The main flow chart of the identification method of cancerlectin.

Various feature vector files in .arff are calculated on the basis of a specific database (CancerLectinDB), and different dimensions are combined to create .arff files. Different classifiers are used to predict the mapping of cancerlectin, and different prediction results are compared in one table or graph to determine the most accurate prediction method. Feature extraction and random forest based on Conjoint Triad and Pseudo-Amino Acid Composition are the most accurate combination of feature extraction algorithms and classifiers to predict cancerlectins.

2.2. Data Preprocessing

CancerLectinDB, which is from a web server named CalecPred [30] and was provided by Professors Song and Pan, is used in this study to obtain high-quality data regarding cancerlectins. All of the training and the test sets were selected from this server as the data set in this work. Within the data set, 178 cancerlectins and 226 noncancerlectins are used as a training set and 20 other cancerlectins and noncancerlectins are utilized as a test set. In some feature extraction algorithms found in ProtrWeb [34], some cancerlectin and noncancerlectin sequences cannot be included because the protein sequence is too long to fit the methods; as such, we excluded these protein sequences to ensure an appropriate fit with the corresponding feature extraction methods. Table 1 shows the number of lectins used in some feature extraction algorithms in ProtrWeb after the excluded data have been removed.

Table 1

The number of pieces of data used in the ProtrWeb.

	Train set		Test set
	Cancerlectin	Noncancerlectin	Cancerlectin	Noncancerlectin
Amino Acid Composition	178	226	20	20
Dipeptide Composition	178	226	20	20
Normalized Moreau-Broto Autocorrelation	178	225	20	20
Moran Autocorrelation	178	226	20	20
Geary autocorrelation	178	226	20	20
Conjoint Triad	178	226	20	20
Sequence-Order-Coupling Number	178	225	20	20
Quasi-Sequence-Order Descriptors	178	225	20	20
Pseudo-Amino Acid Composition	178	225	20	20
Amphiphilic Pseudo-Amino Acid Composition	178	225	20	20

2.2.1. Sequence Motifs Discovery

In order to clearly visualize the data, MEME [35] was used to analyze the conserved motifs among the cancerlectins. Because there is a limitation in the number of amino acids, we divided the set of cancerlectins into two groups. The five most significant conserved motifs of the first group are shown in Figure 5 and Table 5, and the motifs of the second group are shown in Figure 6 and Table 6.

SOURCE DATA:
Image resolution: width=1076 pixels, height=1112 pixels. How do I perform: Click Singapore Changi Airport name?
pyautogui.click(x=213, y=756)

* * *

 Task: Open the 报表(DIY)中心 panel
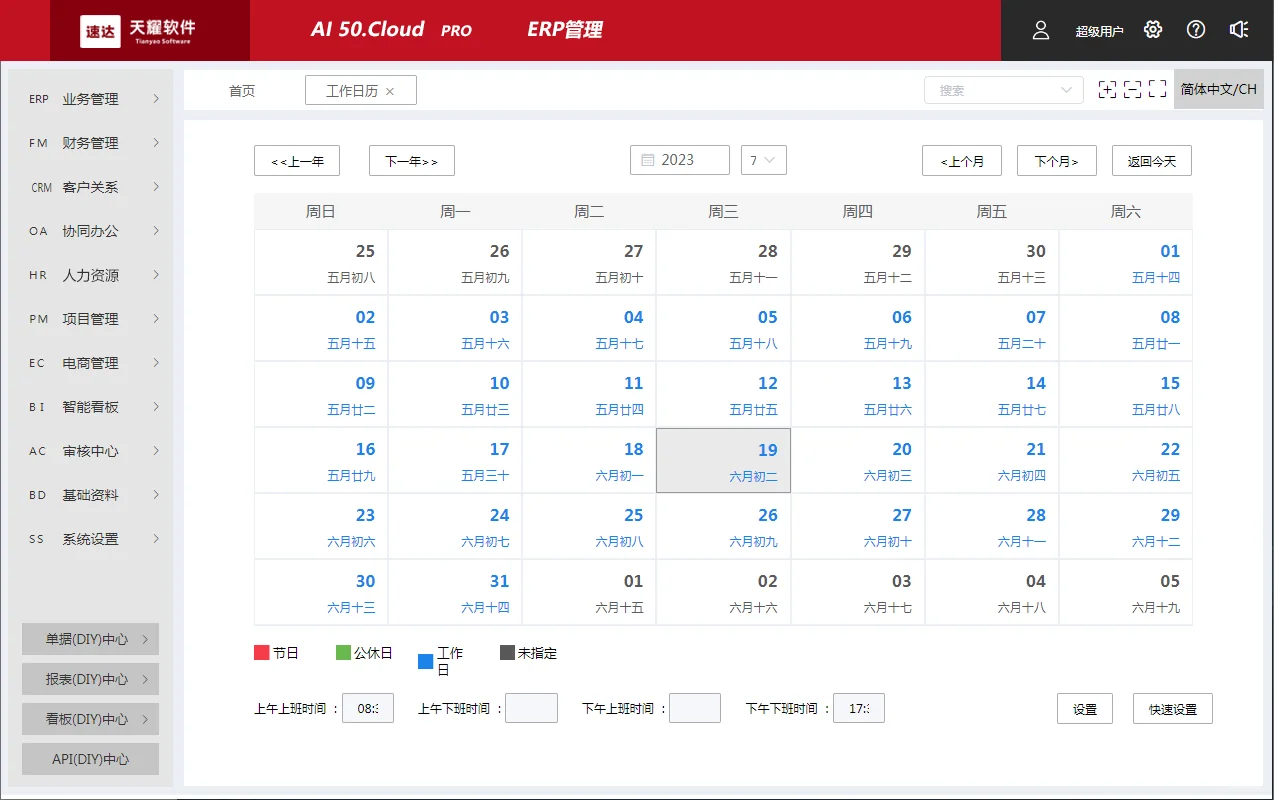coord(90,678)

BRIEF A: Copy the cancerlectin passage word for word from "2.2.1. Sequence Motifs" to "and Table 6.".
BRIEF B: Proceed with the passage on identifying cancerlectins, picking up after its final sentence.

EXERCISE RESPONSE A:
2.2.1. Sequence Motifs Discovery

In order to clearly visualize the data, MEME [35] was used to analyze the conserved motifs among the cancerlectins. Because there is a limitation in the number of amino acids, we divided the set of cancerlectins into two groups. The five most significant conserved motifs of the first group are shown in Figure 5 and Table 5, and the motifs of the second group are shown in Figure 6 and Table 6.

EXERCISE RESPONSE B:
Figure 5

The most significant 5 conserved motifs of the first group.

Table 5

The 5 most significant conserved motifs of the first group.

Motif	Width	E value	Best possible match
1	50	1.3e − 157	FA[ED][RK]L[YH][KQ][AS]MKG[AL]GT[RD]D[KN][TV]LIRI[ML] [VI]SR[SA]E[ITV]D[LM][LN]DI[RK][AS][EH][FY][KQR][KRE][KM] YGKSL[YS][SH][MD]I

2	50	3.3e − 131	[YW]F[EQ][EY][LI]G[KL]YD[EMP]G[ML][ED][IV]WGGEN[FL]E [IL]SF[RK]VW[QM]CGGS[LV]EI[ILV]PCSRVGH[IV][FY]RK[KQ]HP

3	50	6.2e − 105	MKG[ALV]GTDED[CAV]LIE[IV]L[AC][ST]R[TS][NP][EK][EQ][IL] [RQ][EAQ]IN[ER][AV]Y[KQ][EA][QE][FY][KG][KR][DS]LE[DEK] [DA][IL][KRT]S[DE]TSG[HD][FL]

4	50	1.6e − 089	VD[EP][AD]L[AV][DQ]QDA[QR]DLY[EAD]AGEK[RK][WK]GTD [EV]XKF[IN]T[IV]L[CT][NST]RS[YR][PQ][HQ]L[RL][ALR]VF[DQ] EY[QK]

5	41	2.1e − 086	PTTS[VI][IV]I[TV]FHNE[AG][WR]STLLRT[VI]HSVL[KN]R[ST]P [PR]HL[LI][KA]EI[IV]LVDD

Figure 6

The most significant 5 conserved motifs of the second group.

Table 6

The 5 most significant conserved motifs of the second group.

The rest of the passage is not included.